Mistakes are no cause for alarm

A new blog reader wants to know if it alarms me how many times we’re writing in this blog about mistakes in the paper. (The question wasn’t stated so politely, but the gist of it was that we seem to have no shortage of errors to write about.)

The short answer: Not a bit.

The longer answer: I can argue as well as anyone, and for every time I’ve written in this blog that we fell short in some way – I promise I could have made a credible argument instead for why we were right. But I don’t see the value in doing that.

Every day, we publish thousands of facts. We have to pick which to include in a story and which we can’t. We then summarize those facts in four to six words in a headline. And we do it on an inflexible deadline. We’re going to make mistakes.

But we do have to aspire to be perfect. I hate it when we get facts wrong. Or miss a typo. Or make a grammatical mistake. Or leave a fact out of a story that was critical to reader understanding, or balanced viewpoints. Or write a headline that misses the point of a story. I have a list that’s longer than the time you have to read this.
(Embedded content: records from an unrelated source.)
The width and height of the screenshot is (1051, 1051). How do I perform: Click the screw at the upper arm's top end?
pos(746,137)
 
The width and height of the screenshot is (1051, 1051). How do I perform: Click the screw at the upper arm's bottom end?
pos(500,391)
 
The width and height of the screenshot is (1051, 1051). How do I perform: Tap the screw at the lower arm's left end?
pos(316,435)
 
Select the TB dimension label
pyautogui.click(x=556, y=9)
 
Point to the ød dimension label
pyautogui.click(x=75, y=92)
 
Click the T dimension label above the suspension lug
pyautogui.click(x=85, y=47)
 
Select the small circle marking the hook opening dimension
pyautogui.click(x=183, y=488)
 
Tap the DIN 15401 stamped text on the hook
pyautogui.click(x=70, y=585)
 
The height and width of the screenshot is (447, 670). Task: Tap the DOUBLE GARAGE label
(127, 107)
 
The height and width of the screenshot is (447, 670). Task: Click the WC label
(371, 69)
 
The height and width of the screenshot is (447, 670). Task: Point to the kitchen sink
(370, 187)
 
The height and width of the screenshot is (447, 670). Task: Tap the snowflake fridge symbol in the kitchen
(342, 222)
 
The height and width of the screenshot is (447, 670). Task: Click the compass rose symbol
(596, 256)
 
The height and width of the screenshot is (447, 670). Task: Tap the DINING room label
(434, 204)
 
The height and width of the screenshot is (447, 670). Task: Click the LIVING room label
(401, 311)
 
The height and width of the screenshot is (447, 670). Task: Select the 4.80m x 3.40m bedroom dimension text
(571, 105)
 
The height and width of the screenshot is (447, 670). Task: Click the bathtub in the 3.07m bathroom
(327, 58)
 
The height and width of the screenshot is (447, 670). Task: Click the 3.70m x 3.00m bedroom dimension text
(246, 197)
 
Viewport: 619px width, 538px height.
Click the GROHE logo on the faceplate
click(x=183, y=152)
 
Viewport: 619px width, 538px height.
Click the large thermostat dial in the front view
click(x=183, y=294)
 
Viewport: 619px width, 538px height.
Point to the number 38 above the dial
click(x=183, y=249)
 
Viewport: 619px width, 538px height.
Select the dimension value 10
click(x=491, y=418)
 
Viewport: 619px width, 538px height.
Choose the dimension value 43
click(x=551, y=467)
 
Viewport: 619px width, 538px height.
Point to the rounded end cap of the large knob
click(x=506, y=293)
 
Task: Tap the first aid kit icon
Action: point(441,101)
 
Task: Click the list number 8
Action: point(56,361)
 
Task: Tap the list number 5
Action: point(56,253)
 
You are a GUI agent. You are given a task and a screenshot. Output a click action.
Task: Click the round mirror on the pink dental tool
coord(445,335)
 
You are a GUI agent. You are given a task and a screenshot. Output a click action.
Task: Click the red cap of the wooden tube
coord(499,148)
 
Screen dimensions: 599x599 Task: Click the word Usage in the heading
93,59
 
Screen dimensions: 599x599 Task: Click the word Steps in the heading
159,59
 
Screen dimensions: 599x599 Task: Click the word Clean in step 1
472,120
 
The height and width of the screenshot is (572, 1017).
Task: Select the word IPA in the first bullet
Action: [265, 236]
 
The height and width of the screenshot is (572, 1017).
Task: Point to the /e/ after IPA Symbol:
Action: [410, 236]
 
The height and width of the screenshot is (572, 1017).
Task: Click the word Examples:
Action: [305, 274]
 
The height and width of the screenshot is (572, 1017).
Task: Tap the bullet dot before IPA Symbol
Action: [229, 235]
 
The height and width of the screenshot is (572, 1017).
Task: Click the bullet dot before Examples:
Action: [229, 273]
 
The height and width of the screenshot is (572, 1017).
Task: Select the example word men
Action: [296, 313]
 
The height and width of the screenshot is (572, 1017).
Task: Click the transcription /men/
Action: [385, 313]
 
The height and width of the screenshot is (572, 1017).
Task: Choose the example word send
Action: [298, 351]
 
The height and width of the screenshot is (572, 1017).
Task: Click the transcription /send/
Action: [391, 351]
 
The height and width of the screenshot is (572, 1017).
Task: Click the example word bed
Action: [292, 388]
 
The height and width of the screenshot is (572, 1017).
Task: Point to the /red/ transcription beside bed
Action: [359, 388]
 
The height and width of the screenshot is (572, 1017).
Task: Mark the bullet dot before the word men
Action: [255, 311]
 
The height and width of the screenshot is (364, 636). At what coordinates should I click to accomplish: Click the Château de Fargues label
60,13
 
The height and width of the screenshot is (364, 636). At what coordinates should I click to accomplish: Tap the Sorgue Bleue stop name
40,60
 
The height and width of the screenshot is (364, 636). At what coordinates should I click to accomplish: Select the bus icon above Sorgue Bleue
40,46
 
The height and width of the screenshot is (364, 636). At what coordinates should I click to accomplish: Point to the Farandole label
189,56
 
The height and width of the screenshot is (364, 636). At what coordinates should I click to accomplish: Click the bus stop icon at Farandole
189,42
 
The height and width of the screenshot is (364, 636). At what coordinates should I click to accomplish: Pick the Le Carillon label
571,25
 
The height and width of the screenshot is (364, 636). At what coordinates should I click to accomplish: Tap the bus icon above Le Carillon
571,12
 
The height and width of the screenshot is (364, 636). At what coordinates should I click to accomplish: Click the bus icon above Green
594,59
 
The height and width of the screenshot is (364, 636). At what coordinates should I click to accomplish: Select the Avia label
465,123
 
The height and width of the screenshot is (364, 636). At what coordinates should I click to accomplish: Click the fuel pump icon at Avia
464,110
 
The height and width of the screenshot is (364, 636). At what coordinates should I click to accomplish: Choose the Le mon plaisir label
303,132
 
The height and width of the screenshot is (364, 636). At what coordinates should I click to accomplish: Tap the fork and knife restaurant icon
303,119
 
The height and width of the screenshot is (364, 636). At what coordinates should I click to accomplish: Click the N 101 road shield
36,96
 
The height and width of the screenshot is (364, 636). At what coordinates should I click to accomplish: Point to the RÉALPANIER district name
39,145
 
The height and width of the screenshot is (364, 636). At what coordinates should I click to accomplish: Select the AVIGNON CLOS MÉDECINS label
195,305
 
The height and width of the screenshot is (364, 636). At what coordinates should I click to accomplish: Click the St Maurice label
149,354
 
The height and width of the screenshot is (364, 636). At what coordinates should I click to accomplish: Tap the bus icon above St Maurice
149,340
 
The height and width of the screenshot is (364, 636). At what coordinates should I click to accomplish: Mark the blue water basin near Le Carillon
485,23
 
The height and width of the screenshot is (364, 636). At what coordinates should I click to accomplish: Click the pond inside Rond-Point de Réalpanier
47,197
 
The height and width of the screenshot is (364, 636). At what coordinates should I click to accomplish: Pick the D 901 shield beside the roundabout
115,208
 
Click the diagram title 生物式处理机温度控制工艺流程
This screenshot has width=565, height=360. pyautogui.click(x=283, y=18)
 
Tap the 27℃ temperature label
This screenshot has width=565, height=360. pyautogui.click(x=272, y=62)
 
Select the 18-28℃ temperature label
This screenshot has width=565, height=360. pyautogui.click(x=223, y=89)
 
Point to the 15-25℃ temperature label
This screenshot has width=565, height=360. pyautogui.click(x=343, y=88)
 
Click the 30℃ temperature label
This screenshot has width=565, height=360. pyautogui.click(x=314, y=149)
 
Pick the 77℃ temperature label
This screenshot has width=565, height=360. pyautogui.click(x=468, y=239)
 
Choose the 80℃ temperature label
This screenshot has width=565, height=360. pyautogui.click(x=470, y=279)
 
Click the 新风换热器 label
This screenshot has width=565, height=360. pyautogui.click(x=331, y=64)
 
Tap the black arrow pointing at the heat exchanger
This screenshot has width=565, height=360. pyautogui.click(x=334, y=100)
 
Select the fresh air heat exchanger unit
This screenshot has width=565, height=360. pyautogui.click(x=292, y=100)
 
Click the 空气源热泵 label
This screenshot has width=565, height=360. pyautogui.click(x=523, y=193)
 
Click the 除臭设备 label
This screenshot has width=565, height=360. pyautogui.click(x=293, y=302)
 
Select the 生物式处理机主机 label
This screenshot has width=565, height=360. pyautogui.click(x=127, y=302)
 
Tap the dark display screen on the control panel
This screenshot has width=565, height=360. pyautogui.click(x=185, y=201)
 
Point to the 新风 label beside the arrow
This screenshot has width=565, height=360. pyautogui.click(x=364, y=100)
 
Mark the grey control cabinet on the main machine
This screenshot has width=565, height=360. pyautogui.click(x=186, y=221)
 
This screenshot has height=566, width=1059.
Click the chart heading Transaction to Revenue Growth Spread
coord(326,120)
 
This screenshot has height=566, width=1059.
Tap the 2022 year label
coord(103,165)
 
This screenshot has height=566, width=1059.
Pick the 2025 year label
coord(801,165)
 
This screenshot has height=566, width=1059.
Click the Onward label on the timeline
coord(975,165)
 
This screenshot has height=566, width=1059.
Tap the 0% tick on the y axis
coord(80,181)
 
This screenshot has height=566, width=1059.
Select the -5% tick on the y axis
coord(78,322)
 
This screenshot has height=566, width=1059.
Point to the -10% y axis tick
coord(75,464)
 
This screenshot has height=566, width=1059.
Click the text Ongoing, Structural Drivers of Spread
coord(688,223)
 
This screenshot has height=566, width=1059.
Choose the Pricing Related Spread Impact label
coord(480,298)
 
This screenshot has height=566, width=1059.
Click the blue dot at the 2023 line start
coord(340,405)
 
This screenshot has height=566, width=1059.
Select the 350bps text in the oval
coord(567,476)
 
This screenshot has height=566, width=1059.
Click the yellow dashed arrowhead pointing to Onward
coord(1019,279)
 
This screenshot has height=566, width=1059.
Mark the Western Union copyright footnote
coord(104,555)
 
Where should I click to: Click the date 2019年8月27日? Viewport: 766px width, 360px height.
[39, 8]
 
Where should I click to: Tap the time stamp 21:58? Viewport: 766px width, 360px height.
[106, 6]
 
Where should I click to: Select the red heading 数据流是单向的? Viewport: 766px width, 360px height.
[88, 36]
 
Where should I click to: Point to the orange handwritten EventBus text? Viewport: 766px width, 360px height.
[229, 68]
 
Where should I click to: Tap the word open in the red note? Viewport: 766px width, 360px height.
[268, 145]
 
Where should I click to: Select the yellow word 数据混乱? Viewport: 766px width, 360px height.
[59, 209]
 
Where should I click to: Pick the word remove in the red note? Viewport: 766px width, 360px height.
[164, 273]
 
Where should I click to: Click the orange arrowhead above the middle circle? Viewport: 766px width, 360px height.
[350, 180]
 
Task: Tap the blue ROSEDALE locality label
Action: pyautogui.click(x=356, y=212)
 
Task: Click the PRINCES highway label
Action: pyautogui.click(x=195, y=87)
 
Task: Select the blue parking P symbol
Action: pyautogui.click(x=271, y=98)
I make mistakes every day. Everyone does, whether they admit it or not. There’s no reason not to acknowledge mistakes and focus on figuring out how they happened, and learn from them.

I work with a talented news staff of people who are deeply committed to publishing a great community newspaper. We succeed far, far more than we fail. When we come up short, we owe it to our readers to say so.

I would be alarmed if I thought we were unwilling to do that.